**Lesetext**
--- --- ---

Mit Jančar werde ein Schriftsteller geehrt, dessen Werk bezeugt: ohne Widerspruch, ohne Widerrede bleibt jedes Bild unvollständig und in der Tendenz totalitär. Sein vielgestaltiges Werk sei durchdrungen von einer "Offenheit voller Zweifel". Er schreibe seit jeher im Bemühen darum, Simplifizierungen als etwas kenntlich zu machen, das letztlich auf die Vernichtung der Menschlichkeit hinauslaufe. "Am Einzelnen die Verwerfungen unserer Geschichte eindringlich nachvollziehbar zu machen: darin liegt eine der großen Stärken seiner Literatur", so die Jury-Begründung.
Outstanding Artist Award für Literatur
Gertraud Klemm wird mit diesem Award ausgezeichnet. Der Preis wird jährlich an eine Autorin bzw. einen Autor der jüngeren oder mittleren Generation vergeben, die/der bereits wichtige literarische Veröffentlichungen vorweisen kann. Der Preis ist mit 10.000 Euro dotiert.
Klemm sei es in bislang fünf, in rascher Abfolge seit 2015 erschienen Romanen gelungen, Feminismus nicht nur zu propagieren, sondern auch literarisch erfolgreich umzusetzen. Sie verstehe es nicht nur, ständig sich verändernde, neue Fragestellungen einer Gesellschaft des permanenten Wandels in ihre Texte zu integrieren, sie erinnere auch auf unmissverständliche Weise an die Aktualität alter Themen: zentral sei dabei noch immer die Forderung nach der Gleichberechtigung von Frauen, die mittlerweile allzu gerne als selbstverständlich abgetan werde. "Gertraud Klemm ruft mit ihren Büchern vor allem in Erinnerung, dass alles Schreiben über jenen utopischen Kern verfügen muss, der einmal folgendermaßen definiert wurde: 'Keine neue Welt ohne neue Sprache!'", so die Jury.

--- --- ---

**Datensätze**

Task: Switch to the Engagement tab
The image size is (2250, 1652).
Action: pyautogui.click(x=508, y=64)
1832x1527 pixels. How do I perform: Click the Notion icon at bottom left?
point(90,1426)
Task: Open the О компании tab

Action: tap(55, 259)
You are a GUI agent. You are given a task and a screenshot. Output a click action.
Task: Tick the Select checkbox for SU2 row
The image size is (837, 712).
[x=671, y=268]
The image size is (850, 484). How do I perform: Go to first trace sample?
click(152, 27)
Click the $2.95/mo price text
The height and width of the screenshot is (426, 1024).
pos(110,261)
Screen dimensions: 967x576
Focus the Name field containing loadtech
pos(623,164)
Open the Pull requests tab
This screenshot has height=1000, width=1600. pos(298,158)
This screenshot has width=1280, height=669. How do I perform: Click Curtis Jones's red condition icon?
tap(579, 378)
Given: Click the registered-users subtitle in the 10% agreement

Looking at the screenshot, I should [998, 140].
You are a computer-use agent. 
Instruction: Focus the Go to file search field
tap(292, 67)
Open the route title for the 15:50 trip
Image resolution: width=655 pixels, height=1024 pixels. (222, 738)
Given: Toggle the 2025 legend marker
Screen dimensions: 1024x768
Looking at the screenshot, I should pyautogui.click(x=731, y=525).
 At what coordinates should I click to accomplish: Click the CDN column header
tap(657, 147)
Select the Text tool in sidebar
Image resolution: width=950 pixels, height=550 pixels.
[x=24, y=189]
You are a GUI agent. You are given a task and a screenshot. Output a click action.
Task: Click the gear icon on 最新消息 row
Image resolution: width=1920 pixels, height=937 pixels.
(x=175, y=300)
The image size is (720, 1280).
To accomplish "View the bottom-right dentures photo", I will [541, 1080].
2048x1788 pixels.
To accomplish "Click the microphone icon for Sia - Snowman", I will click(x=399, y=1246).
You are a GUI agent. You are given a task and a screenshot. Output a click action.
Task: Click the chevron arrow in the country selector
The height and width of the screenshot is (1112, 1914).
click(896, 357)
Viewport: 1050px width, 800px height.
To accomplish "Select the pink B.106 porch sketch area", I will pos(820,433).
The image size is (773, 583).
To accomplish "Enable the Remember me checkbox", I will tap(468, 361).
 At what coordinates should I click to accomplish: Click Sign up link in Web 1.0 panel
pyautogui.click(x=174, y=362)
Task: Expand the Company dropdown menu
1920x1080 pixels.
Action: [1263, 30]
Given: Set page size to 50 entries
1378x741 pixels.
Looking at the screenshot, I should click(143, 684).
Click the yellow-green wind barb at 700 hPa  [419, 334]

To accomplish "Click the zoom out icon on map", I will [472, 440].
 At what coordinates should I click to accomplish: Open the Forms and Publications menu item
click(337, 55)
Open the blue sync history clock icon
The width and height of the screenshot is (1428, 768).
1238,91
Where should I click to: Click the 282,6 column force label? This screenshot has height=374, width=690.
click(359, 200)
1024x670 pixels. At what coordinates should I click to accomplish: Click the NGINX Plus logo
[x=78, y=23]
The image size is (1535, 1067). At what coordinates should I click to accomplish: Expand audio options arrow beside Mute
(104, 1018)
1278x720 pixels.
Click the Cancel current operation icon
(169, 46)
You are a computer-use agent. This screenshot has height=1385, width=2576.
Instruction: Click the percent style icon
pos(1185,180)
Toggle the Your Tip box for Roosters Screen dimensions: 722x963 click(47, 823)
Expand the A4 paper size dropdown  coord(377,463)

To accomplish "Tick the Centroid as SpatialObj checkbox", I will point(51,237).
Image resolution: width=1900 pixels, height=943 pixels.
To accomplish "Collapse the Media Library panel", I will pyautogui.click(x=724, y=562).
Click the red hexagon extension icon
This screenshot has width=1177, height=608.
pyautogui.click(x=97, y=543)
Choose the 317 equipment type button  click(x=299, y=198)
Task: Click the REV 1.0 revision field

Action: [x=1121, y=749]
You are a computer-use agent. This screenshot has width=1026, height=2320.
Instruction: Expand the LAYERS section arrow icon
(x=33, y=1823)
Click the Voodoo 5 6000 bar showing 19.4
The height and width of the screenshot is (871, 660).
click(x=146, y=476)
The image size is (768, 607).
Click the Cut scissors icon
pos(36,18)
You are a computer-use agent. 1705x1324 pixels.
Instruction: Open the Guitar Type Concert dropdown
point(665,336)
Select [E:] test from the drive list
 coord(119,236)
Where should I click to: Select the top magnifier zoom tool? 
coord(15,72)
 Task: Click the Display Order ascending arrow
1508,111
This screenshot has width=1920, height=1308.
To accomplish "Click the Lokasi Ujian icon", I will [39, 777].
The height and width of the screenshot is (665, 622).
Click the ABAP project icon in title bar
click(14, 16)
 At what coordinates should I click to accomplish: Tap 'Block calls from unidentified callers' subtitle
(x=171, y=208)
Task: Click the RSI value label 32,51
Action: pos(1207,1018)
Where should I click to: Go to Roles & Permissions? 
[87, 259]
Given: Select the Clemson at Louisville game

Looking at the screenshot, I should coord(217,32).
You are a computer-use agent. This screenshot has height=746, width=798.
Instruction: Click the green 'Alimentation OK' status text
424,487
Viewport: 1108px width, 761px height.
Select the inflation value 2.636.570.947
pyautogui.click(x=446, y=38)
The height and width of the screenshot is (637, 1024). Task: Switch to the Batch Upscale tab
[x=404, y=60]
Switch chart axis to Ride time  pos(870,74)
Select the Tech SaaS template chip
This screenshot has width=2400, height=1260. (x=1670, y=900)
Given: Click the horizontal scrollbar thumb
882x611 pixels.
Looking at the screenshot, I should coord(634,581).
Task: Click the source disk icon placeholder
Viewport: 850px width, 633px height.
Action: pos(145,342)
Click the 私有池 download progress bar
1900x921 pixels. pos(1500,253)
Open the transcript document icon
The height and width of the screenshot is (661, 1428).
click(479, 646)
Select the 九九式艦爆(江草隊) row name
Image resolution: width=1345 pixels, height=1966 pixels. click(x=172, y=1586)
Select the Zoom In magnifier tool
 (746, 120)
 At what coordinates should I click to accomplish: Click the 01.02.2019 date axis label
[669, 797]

--- --- ---

**Arbeitsaufträge**
A – Nenne alle Zahlenangaben, die im Text über die Literaturpreise vorkommen, ob als Ziffer oder als Wort geschrieben.
B – Führe den Text über die Literaturpreise im Anschluss an seinen letzten Satz weiter.

**Lösungen**
A –
- fünf (Romane)
- 2015
- 10.000 (Euro)

B –
Österreichischer Kunstpreis für Literatur
Damit wird Kathrin Röggla geehrt. Der Preis wird jährlich für das literarische Gesamtwerk einer österreichischen Autorin bzw. eines österreichischen Autors vergeben und ist mit 15.000 Euro dotiert.
Röggla habe sich in den vergangenen Jahren als eine der innovativsten und relevantesten Stimmen der gesamten deutschsprachigen Literatur ihrer Generation etablieren können. Ihr vielfältiges, konventionelle Gattungsgrenzen überschreitendes Schreiben decke ein auffällig breites Spektrum ab: Prosatext und Theater, Essayistik, Hörspiel und zuletzt die multimediale Installation. "Schon seit ihren Anfängen widmet sich Röggla der Darstellung, Analyse und Kritik der Gegenwartsgesellschaft, des neoliberalen Ausnahmezustands und seinen sozialen wiesprachlichen Verwerfungen. Gerade diese doppelte Optik zeichnet ihr literarisches Œuvre aus", so die Jury.
Outstanding Artist Award für Kinder- und Jugendliteratur
Die Illustratorin Leonora Leitl erhält den Award 2020. Der Preis wird biennal vergeben und ist mit 10.000 Euro dotiert.
Die bisherigen Arbeiten von Leonora Leitl im Bereich der Kinderliteratur seien geprägt durch große Vielfalt. Das betreffe sowohl das Genreangebot, das vom Sagenbuch über das erzählende Sachbuch und das Bilderbuch zum philosophischen Fragebuch reiche, als auch die dafür genutzten illustratorischen Stile und Techniken. "Leonora Leitl stellt scheinbar naive Figurengestaltungen in kräftiger Farbigkeit in den Vordergrund, weiß aber die Komplexität der jeweiligen Texte künstlerisch zu inszenieren, indem sie nicht nur mit Buntstift und Collagetechniken arbeitet, sondern auch zu ganz ungewöhnlichenMaterialien greift", so die Jury.
Österreichischer Kunstpreis für Kinder- und Jugendliteratur
Preisträgerin 2020 ist die Illustratorin Renate Habinger. Der Preis wird biennal vergeben und ist mit 15.000 Euro dotiert.
Habinger sei seit nunmehr rund 40 Jahren als Illustratorin und Autorin eine Ausnahmeerscheinung in der österreichischen Kinderbuchszene, die sie auch als Gründerin eines eigenen Kinderbuchhauses wesentlich mitgestaltet habe. "Ihr umfangreiches Werk ist geprägt von der Lust am (Sprach-)Spiel, setzt vermeintliche Kleinigkeiten groß in Szene und erkundet ein ums andere Mal mit variierenden stilistischen Mitteln die Möglichkeiten und Grenzen des Erzählens in Wort und vor allem mit Bildern. Beeindruckend ist überdies, dass die Künstlerin bei aller Vielfältigkeit ihres Schaffens stets eine ganz eigene Handschrift erkennen lässt", so die Jury.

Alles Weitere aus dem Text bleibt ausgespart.